RECORDS SHOWN:
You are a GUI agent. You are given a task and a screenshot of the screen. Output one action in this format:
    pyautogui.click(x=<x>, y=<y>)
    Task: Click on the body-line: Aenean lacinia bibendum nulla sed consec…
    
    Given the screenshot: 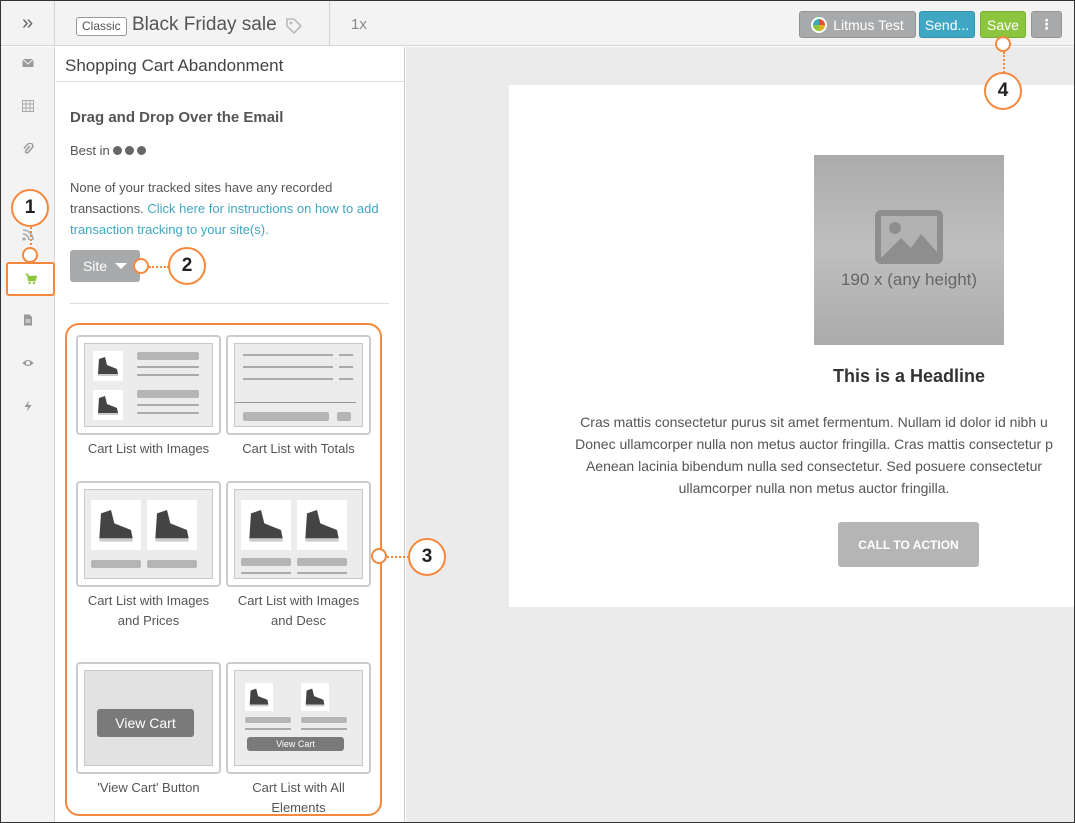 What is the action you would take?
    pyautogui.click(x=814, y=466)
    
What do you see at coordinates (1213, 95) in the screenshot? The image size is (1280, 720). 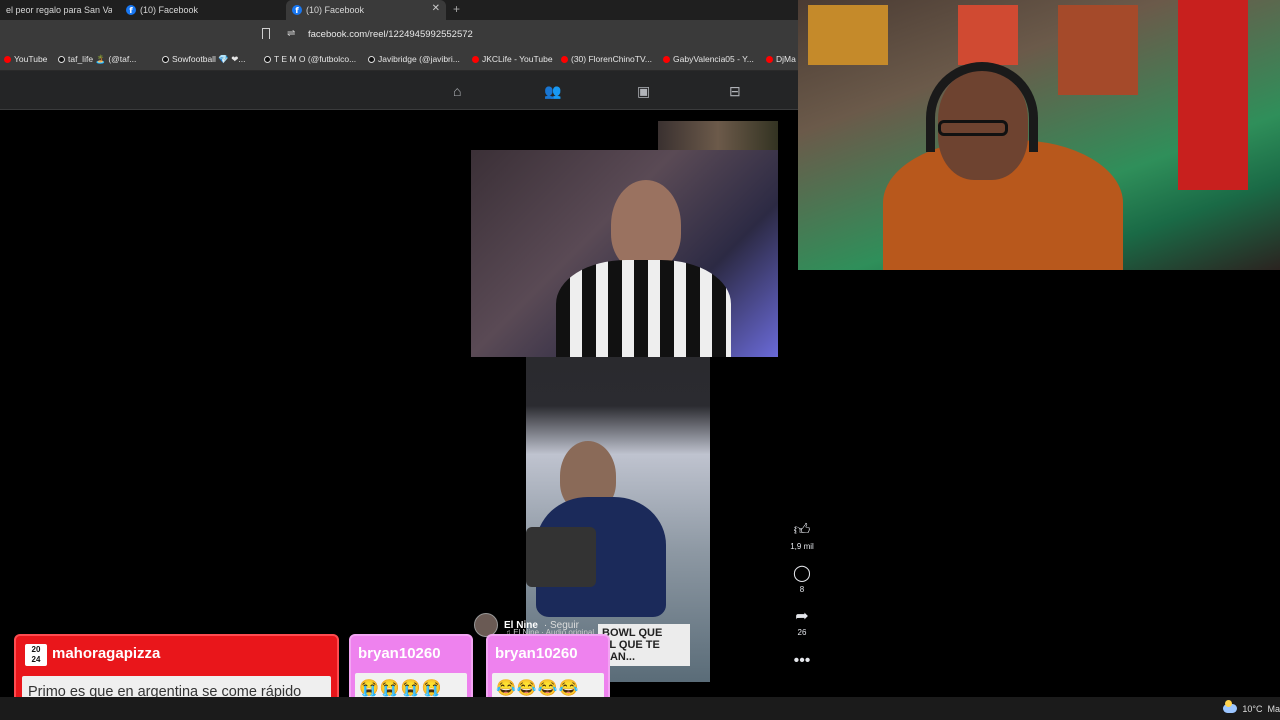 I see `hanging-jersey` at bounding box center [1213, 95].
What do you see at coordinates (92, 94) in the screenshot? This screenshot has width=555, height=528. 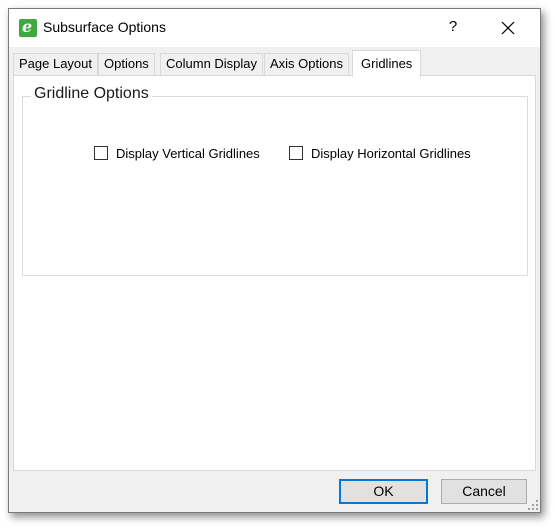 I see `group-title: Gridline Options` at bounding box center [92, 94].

---

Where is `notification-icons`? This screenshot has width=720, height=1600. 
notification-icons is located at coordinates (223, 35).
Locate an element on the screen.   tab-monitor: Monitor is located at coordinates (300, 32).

EXERCISE DETAILS: Count the lines in the items above that contain the string "notification", treating upper and lower case as different. Give only the number.

RESPONSE AREA: 2